About this task ::
Nothing may be left out or changed. Print every entry.

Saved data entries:
....

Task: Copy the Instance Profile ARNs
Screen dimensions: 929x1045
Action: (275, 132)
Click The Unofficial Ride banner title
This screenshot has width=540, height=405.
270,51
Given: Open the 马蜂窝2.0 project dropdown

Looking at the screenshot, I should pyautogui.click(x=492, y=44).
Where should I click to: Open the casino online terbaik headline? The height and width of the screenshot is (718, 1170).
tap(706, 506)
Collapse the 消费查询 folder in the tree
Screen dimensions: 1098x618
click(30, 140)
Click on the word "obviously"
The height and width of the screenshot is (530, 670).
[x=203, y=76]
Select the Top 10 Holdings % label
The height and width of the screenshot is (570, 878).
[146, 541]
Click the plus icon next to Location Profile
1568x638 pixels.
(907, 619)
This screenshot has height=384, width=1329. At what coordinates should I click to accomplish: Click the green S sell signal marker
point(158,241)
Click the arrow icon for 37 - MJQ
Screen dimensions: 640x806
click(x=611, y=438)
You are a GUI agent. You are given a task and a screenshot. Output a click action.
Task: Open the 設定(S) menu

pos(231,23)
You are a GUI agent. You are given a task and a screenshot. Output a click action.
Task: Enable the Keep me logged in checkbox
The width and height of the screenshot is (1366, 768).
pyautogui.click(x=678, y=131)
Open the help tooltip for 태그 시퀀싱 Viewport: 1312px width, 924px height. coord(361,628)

....

Written solution ::
Task: Copy the Instance Profile ARNs
Screen dimensions: 929x1045
Action: (275, 132)
Click The Unofficial Ride banner title
This screenshot has width=540, height=405.
270,51
Given: Open the 马蜂窝2.0 project dropdown

Looking at the screenshot, I should pyautogui.click(x=492, y=44).
Where should I click to: Open the casino online terbaik headline? The height and width of the screenshot is (718, 1170).
tap(706, 506)
Collapse the 消费查询 folder in the tree
Screen dimensions: 1098x618
click(30, 140)
Click on the word "obviously"
The height and width of the screenshot is (530, 670).
[x=203, y=76]
Select the Top 10 Holdings % label
The height and width of the screenshot is (570, 878).
[146, 541]
Click the plus icon next to Location Profile
1568x638 pixels.
(907, 619)
This screenshot has height=384, width=1329. At what coordinates should I click to accomplish: Click the green S sell signal marker
point(158,241)
Click the arrow icon for 37 - MJQ
Screen dimensions: 640x806
click(x=611, y=438)
You are a GUI agent. You are given a task and a screenshot. Output a click action.
Task: Open the 設定(S) menu

pos(231,23)
You are a GUI agent. You are given a task and a screenshot. Output a click action.
Task: Enable the Keep me logged in checkbox
The width and height of the screenshot is (1366, 768).
pyautogui.click(x=678, y=131)
Open the help tooltip for 태그 시퀀싱 Viewport: 1312px width, 924px height. coord(361,628)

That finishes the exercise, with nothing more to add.